Martingale solutions of two and three dimensional stochastic convective Brinkman-Forchheimer equations forced by Lévy noise (2109.05510v1)

Abstract: The convective Brinkman-Forchheimer equations given by $$ \frac{\partial \boldsymbol{u}}{\partial t}-\mu \Delta\boldsymbol{u}+(\boldsymbol{u}\cdot\nabla)\boldsymbol{u}+\alpha\boldsymbol{u}+\beta|\boldsymbol{u}|^{r-1}\boldsymbol{u}+\nabla p=\boldsymbol{f}, \ \nabla\cdot\boldsymbol{u}=0, $$ where $\mu,\alpha,\beta>0$ and $r\in[1,\infty)$ describe the motion of incompressible fluid flows in a saturated porous medium. In bounded domains (for $d=2,3$ and $r\in[1,\infty)$), the existence of a weak martingale solution for stochastic convective Brinkman-Forchheimer equations forced by L\'evy noise consisting of a $\mathrm{Q}$-Wiener process and a compensated time homogeneous Poisson random measure is established in this work.

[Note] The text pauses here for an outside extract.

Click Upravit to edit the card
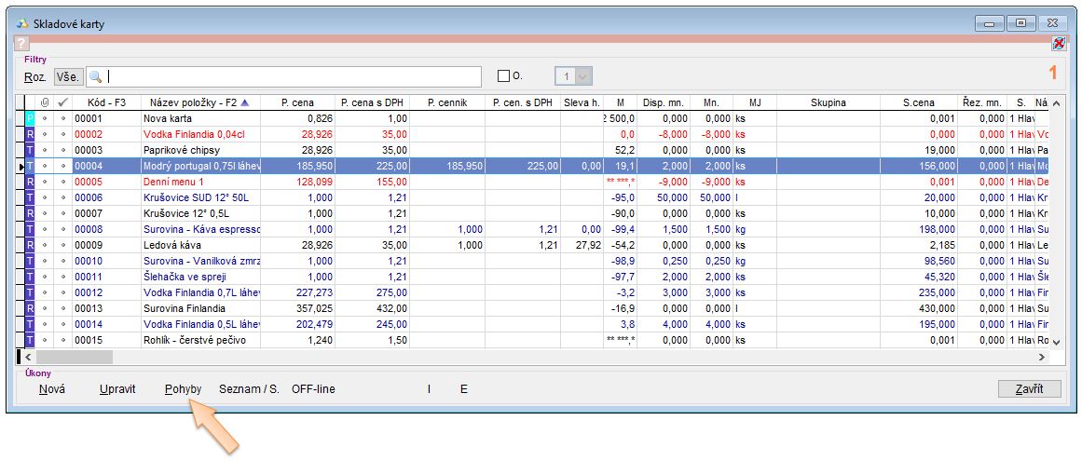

Using the classical Faedo-Galerkin approximation, a compactness method and a version of the Skorokhod embedding theorem for nonmetric spaces, we prove the existence of a weak martingale solution. For $d=2$, $r\in[1,\infty)$ and $d=3$, $r\in[3,\infty)$, we prove that the martingale solution has stronger regularity properties such as it satisfies the energy equality (It^o's formula) and hence the trajectories are equal almost everywhere to an $\mathbb{H}$-valued c`adl`ag function defined on $[0, T ]$, ${\mathbb{P}}$-a.s. Furthermore, for $d=2$, $r\in[1,\infty)$ and $d=3$, $r\in[3,\infty)$ ($2\beta\mu\geq 1$ for $r=3$), we show the pathwise uniqueness of solutions and use the classical Yamada-Watanabe argument to derive the existence of a strong solution and uniqueness in law.